Friday, July 3, 2009

The U.S. Debt is No Big Deal

I checked out someone’s blog today and ran across the idea of looking at the U.S. debt clock, which increases as fast as a clock moves in a cartoon. We’re supposed to be scared by this. But it’s all hooey.

The national debt is up. So what? Millions of people have lost jobs, and as a result, are paying no or lower taxes. Some businesses have shut, and are paying no taxes. Others are suffering very low sales, let alone profits, and as a result are paying very little in taxes, too. But when this whole foreclosure-fueled mess clears up, there will be more employment, thus more individuals paying higher taxes. And there will be increased consumerism, thus more companies paying higher taxes.

Isn’t this just going to get worse and worse? No. Why I am so confident? The stock market crumble is based on phony values of cheesy financial instruments finally falling apart. That means that certain of these instruments can eventually be determined to have zero value. It’s paper money; it gets assigned a value.

But the real estate bubble that popped has a big silver lining. “Real estate” is called that because it is based on land, on buildings, on items you can see and touch that have intrinsic value. And guess what? Even as we speak, the millions of people who have some extra money saved up are nosing around the many houses and condos and businesses for sale, looking for bargains. They will eventually buy all the real estate that isn’t totally cursed (such as, with a stream running through the basement and a freeway easement through the front yard). Even bad real estate will eventually be sold, too. Haven’t you ever driven or walked through a city where even the meanest little crooked lot has a building on it...with a business on the first floor and apartments upstairs? Of course you have. Even condemned, tumbledown houses get purchased, to be cleared away for new building.

Yes, overpriced real estate will eventually sell at bargain prices, and someone will take a financial loss on it. But as stupid as the banks have been about going ahead with foreclosures when they should have compromised (it always profits them more to keep the homeowner in the home), the foreclosed houses are selling. Some are even selling like hotcakes. Eventually, this new money in flow will get to individuals who used to have jobs, and they will work again. And then they can go shopping again. Maybe we won’t all be able to spend like drunken sailors anymore. But spending will increase. And then jobs will increase again. And then the tax money will pour into the U.S. government, and the national debt can be brought down.

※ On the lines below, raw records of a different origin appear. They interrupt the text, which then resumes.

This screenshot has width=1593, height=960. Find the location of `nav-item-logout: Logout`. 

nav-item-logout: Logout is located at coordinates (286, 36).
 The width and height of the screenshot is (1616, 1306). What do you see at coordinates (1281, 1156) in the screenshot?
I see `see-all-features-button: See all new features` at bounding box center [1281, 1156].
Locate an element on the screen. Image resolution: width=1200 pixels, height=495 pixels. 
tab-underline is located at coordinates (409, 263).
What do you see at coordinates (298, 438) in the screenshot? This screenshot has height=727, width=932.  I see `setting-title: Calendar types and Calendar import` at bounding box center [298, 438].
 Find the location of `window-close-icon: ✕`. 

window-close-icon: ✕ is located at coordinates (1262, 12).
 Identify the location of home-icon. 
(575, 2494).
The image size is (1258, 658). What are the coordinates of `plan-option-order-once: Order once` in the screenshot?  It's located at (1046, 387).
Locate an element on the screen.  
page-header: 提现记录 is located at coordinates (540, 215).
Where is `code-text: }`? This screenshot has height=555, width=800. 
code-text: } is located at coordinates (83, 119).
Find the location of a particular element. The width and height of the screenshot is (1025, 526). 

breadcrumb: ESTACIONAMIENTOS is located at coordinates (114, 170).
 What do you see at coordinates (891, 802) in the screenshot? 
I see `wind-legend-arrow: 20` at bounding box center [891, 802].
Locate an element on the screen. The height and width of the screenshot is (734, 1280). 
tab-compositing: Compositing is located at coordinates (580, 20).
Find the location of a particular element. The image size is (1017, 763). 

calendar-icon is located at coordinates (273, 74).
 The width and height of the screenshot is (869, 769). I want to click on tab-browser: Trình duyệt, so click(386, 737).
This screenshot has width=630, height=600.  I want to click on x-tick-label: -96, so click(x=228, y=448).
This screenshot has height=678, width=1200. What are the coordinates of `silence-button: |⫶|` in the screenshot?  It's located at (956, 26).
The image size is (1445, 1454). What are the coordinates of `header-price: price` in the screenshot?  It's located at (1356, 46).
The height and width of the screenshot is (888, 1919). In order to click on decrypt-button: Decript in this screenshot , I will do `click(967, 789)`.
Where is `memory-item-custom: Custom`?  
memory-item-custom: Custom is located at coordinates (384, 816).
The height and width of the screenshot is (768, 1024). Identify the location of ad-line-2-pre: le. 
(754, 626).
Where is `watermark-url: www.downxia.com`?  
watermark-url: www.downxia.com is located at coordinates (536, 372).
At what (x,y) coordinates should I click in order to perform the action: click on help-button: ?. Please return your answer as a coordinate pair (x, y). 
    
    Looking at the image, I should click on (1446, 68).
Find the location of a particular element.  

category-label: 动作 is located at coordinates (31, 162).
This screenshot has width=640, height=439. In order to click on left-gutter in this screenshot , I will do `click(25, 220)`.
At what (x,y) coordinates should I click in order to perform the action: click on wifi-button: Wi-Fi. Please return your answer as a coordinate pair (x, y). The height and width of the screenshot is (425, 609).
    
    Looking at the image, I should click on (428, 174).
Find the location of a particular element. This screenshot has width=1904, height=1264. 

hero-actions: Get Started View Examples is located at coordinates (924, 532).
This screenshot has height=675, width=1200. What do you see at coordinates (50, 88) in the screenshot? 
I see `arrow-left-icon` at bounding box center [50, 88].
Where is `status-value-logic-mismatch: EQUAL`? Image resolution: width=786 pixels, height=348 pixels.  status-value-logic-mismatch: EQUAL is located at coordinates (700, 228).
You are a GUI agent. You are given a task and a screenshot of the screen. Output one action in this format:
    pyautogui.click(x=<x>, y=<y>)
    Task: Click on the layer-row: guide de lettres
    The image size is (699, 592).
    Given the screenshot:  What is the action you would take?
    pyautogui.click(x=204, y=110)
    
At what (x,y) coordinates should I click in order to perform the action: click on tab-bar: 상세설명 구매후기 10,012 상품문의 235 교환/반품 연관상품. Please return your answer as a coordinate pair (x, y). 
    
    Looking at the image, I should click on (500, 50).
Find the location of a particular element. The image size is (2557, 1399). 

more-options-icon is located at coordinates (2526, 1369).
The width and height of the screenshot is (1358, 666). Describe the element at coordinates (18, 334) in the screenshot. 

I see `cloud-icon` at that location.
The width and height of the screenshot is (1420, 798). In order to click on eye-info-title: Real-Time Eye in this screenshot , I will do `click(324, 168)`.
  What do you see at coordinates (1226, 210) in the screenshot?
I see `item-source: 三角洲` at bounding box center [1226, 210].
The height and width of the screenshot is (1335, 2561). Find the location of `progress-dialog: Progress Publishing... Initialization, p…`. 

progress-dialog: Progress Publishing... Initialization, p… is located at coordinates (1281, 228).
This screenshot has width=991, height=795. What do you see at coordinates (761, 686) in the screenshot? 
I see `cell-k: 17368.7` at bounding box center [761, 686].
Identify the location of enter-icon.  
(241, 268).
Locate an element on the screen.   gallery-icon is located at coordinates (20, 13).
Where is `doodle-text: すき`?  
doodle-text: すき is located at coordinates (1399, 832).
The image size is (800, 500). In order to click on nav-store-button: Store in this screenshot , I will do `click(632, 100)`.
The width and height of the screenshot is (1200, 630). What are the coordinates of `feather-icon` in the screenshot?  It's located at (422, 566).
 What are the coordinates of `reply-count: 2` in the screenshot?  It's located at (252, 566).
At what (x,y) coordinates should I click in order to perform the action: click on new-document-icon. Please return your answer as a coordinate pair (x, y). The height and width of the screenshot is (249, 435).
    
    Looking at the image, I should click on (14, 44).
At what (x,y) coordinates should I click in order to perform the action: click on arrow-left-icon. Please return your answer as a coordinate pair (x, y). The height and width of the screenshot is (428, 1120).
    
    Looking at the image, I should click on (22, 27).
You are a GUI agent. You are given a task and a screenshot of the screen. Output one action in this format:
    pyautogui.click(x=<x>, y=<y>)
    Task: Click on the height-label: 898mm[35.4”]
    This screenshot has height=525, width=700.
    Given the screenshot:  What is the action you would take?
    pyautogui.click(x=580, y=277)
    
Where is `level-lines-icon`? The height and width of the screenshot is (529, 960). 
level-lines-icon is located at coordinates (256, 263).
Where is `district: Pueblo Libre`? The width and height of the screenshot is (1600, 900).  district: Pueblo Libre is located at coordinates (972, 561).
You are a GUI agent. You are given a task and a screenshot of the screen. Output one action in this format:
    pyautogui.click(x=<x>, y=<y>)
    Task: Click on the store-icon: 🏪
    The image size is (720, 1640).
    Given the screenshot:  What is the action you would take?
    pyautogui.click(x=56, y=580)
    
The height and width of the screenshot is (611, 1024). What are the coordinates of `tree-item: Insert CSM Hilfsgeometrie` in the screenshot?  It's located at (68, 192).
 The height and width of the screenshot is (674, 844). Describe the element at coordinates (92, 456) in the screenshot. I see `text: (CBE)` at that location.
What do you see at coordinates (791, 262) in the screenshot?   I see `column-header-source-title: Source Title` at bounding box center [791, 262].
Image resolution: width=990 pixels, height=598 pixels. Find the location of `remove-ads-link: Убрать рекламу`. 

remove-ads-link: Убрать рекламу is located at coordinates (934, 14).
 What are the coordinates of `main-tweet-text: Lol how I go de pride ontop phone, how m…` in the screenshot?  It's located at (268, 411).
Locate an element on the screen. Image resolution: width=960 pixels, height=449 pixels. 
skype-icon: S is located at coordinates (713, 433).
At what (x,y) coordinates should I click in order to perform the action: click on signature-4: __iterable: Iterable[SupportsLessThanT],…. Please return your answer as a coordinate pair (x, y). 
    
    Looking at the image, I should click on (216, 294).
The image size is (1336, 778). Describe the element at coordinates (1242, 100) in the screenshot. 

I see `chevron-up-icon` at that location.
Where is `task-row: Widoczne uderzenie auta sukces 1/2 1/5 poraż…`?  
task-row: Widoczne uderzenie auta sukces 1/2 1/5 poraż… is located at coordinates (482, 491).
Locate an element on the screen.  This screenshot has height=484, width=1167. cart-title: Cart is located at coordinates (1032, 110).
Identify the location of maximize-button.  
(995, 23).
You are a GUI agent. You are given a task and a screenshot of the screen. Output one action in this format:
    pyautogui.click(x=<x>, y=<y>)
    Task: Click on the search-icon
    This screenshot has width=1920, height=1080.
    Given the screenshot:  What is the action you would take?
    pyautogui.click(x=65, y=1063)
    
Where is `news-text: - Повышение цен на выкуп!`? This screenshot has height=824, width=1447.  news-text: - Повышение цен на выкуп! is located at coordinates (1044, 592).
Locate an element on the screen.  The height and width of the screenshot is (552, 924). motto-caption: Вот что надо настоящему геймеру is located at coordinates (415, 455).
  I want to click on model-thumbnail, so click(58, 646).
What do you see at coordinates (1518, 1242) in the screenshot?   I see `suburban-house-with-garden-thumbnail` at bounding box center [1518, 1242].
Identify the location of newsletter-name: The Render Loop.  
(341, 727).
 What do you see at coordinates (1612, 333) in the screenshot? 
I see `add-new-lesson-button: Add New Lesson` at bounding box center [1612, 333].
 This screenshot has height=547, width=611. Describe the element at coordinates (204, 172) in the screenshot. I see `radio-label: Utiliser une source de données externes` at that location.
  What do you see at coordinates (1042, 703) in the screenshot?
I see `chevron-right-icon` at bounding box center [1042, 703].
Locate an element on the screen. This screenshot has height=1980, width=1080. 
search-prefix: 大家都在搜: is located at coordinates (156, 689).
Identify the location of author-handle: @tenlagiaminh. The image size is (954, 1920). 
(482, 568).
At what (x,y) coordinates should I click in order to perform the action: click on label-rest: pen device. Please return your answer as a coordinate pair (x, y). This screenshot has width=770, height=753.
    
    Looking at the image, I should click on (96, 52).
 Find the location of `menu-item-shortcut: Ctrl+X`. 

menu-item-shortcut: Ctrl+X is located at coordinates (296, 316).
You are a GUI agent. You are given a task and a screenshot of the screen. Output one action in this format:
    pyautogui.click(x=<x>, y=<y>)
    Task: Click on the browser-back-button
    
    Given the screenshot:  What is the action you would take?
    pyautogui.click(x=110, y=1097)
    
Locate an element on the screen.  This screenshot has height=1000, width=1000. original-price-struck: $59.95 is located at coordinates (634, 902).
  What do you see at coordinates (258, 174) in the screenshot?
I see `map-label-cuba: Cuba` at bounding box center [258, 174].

So here’s the reality: All this country needs for the national debt to get paid down very quickly is more people with good jobs and more businesses making a profit. If we earn more money, we pay more taxes. Thus the national debt gets wiped out. End of story.

3 comments:

Anonymous said...

Oh dear, I hope you don't expect people to think! You're so unreasonable.

Mary Turzillo said...

Plus, a lot of middle income couples got hit with the alternative minimum tax, and people who inherit get hit with cost-basis capital gains. I met a man who had a stock he'd had a long time and had to sell it -- at a loss -- but because he couldn't find the paperwork to show how much he'd paid originally, he wound up paying tax on the entire amount he sold the stock for!

So, I am pretty sure the feds are not going bankrupt any time soon -- the tax money keeps rolling in, even if it isn't what it was in the flush years.

Hopeful Lily said...

Argh. This man should have made a good faith guess. Usually, the IRS does not see the original paperwork. He could still file an amended tax form and get it right. (He has three years from the date the return was due.) Plus, this year, with so many people having lost huge amounts on the stocks they bought, no one would think twice about his amended return.

But yes, taxes are always with us. The price of government. I'll take it any day over anarchy.